Another danger is that Añez will attempt to reshape Bolivia politically, economically, or culturally when she has zero mandate to do so.
The best case is that Añez delegates the election to nonpartisan technocrats and otherwise treats her mandate as a 90-day election commercial.
There are many, many worse cases.
The MAS-IPSP faces an extreme dilemma. Does it rally for Evo Morales' return (as the Delegates proposed last night) or prepare to contest the election without him.
It's a personalistic party so it's hard to imagine not running Evo atop the ticket, but Añez's move to bar re-election has a lot of public support. No mutually agreeable legal arena.

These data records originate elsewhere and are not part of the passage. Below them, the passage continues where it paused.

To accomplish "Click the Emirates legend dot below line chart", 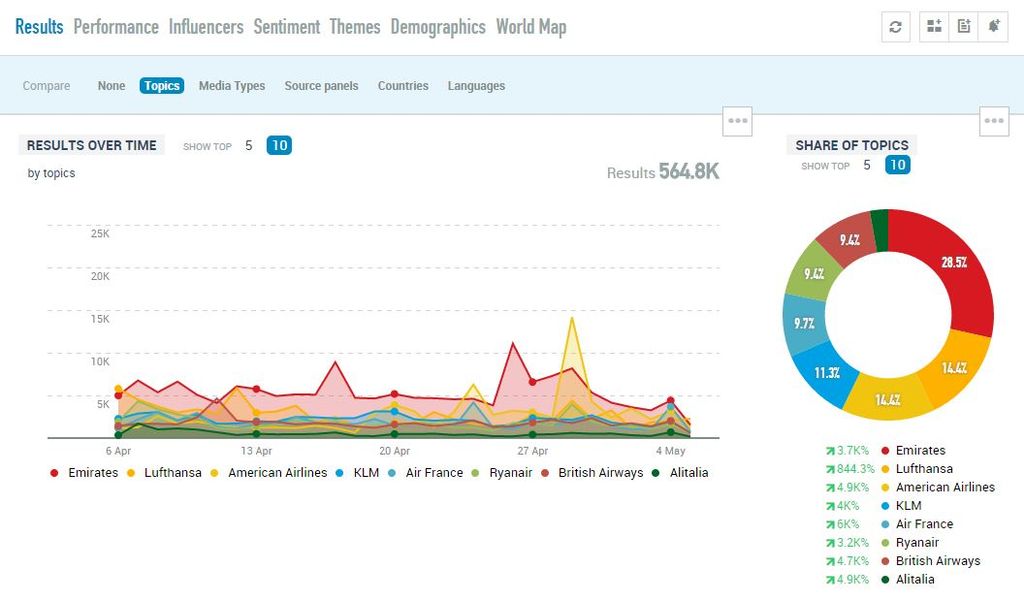I will (x=54, y=473).
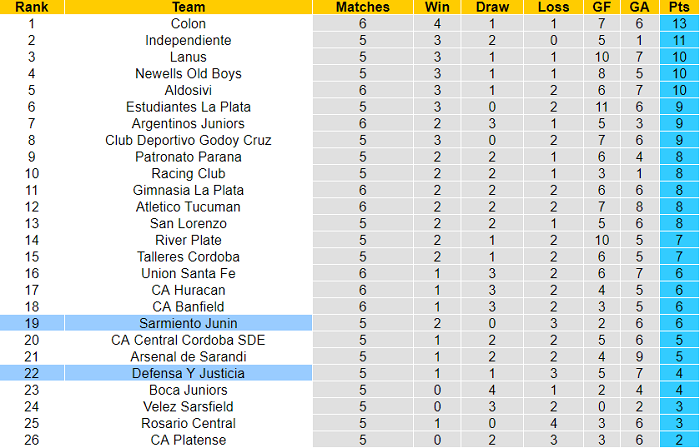
Task: Open the Colon team link
Action: tap(188, 23)
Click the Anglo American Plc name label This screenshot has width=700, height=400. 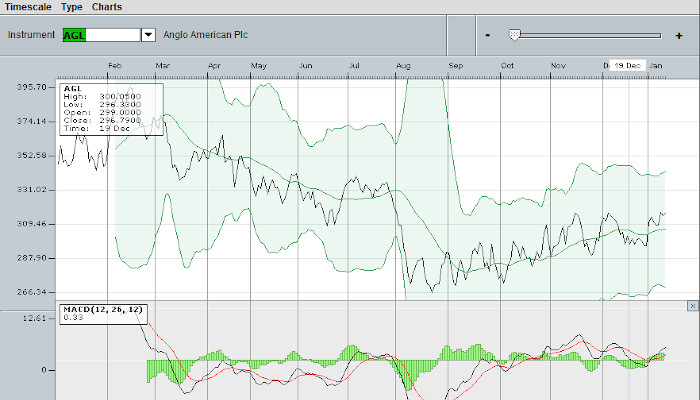click(205, 35)
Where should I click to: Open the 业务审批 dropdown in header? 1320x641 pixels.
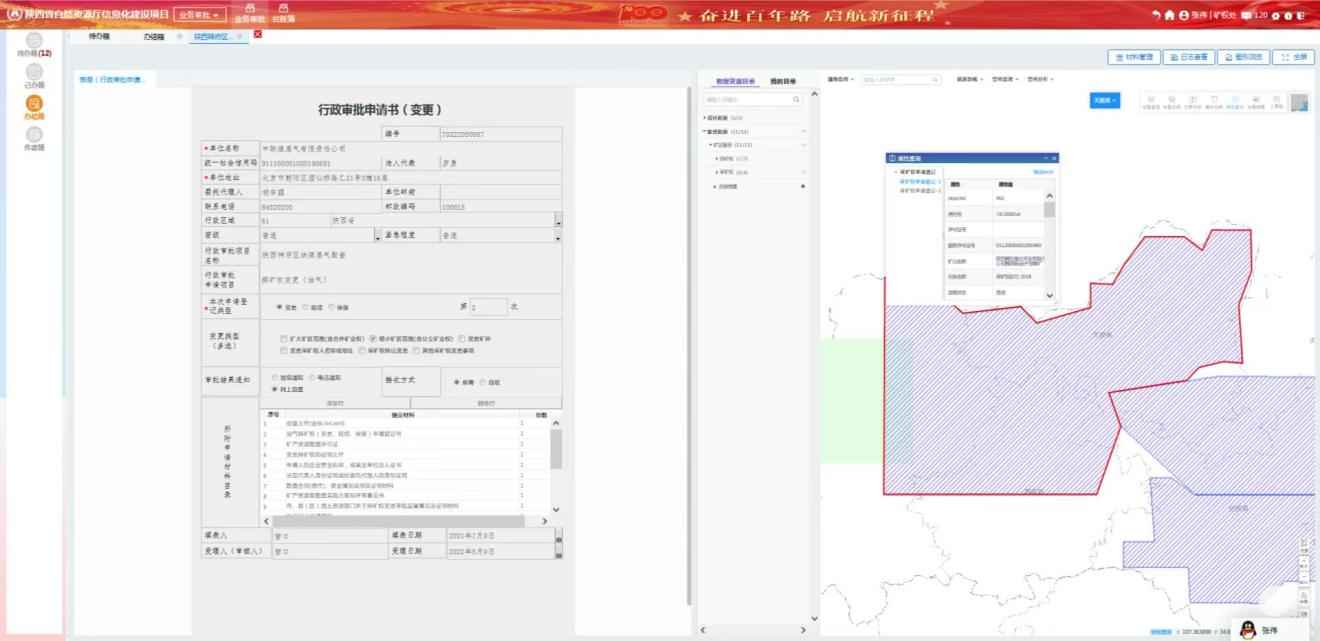(199, 15)
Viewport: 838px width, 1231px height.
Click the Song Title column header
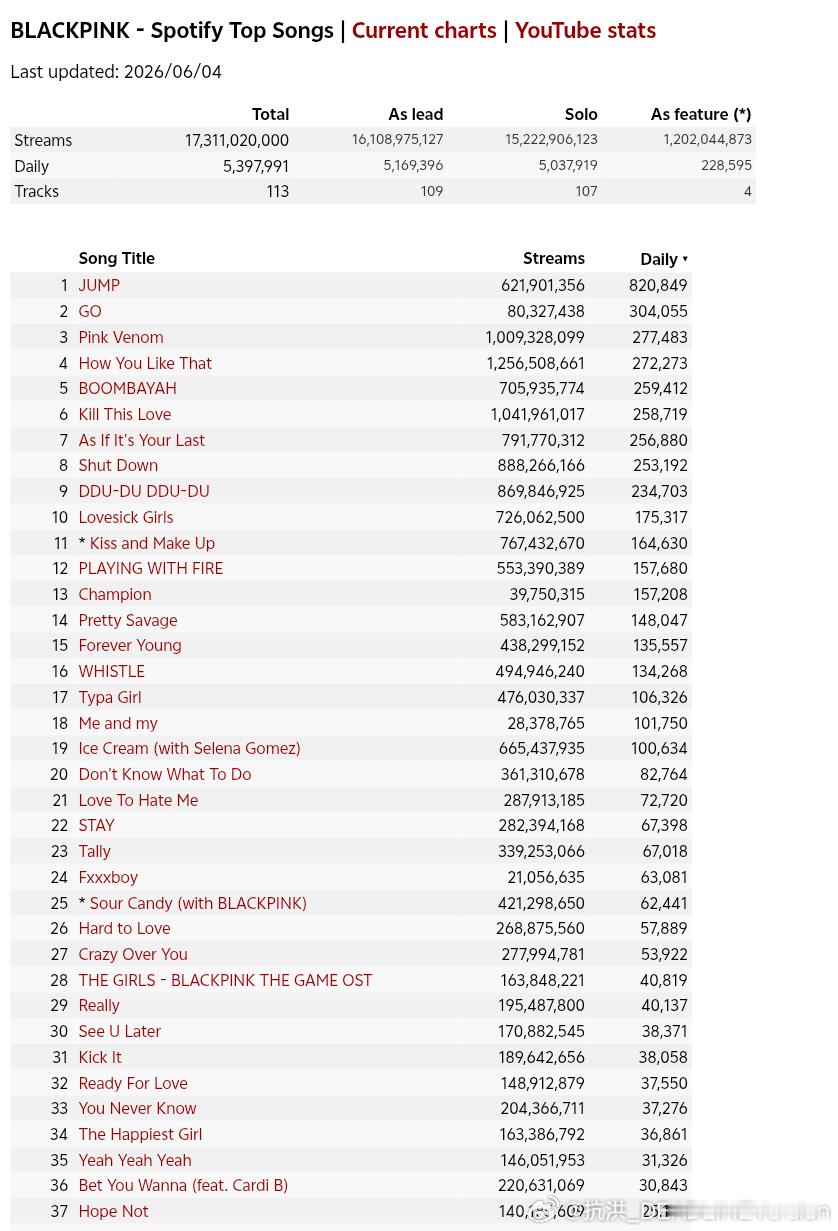point(117,258)
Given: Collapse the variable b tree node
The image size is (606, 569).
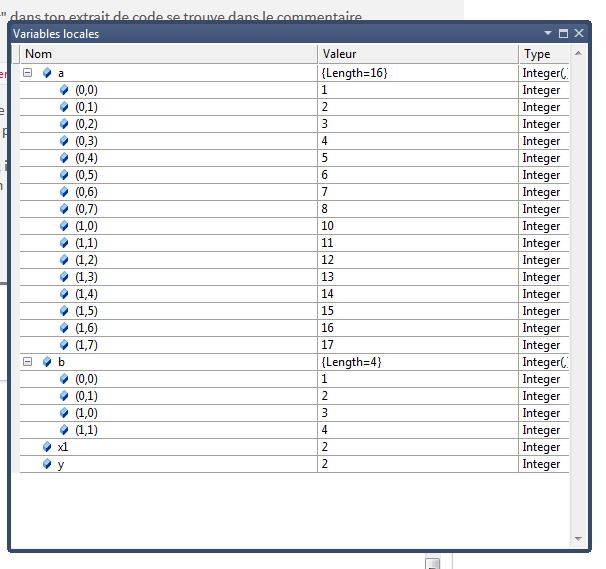Looking at the screenshot, I should [27, 361].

However if the IACHR were to rule on whether reelection is a human right, that would be a nearly neutral arena. (IACHR's legitimacy substantially greater than OAS.)
Big wounds within the grassroots left over the past month. However joint protests against any signs of racism or power-grabbing by the Añez government could begin to heal them.
There is a deep skepticism of politicians and the state in Bolivia's grassroots and indigenous movements, and lots of room for common ground on issues not happening at the polls.
Carlos Mesa faces tough choices on whether to campaign to attract the radical Right or keep the center-left to center-right coalition he gathered in the October election.
Unclear how much unseating Evo was the political glue that held Mesa's coalition together.
Overall, the past 24 hours have seen bad signs in the political arena but some lessening of violence over prior days. Still a dangerous time.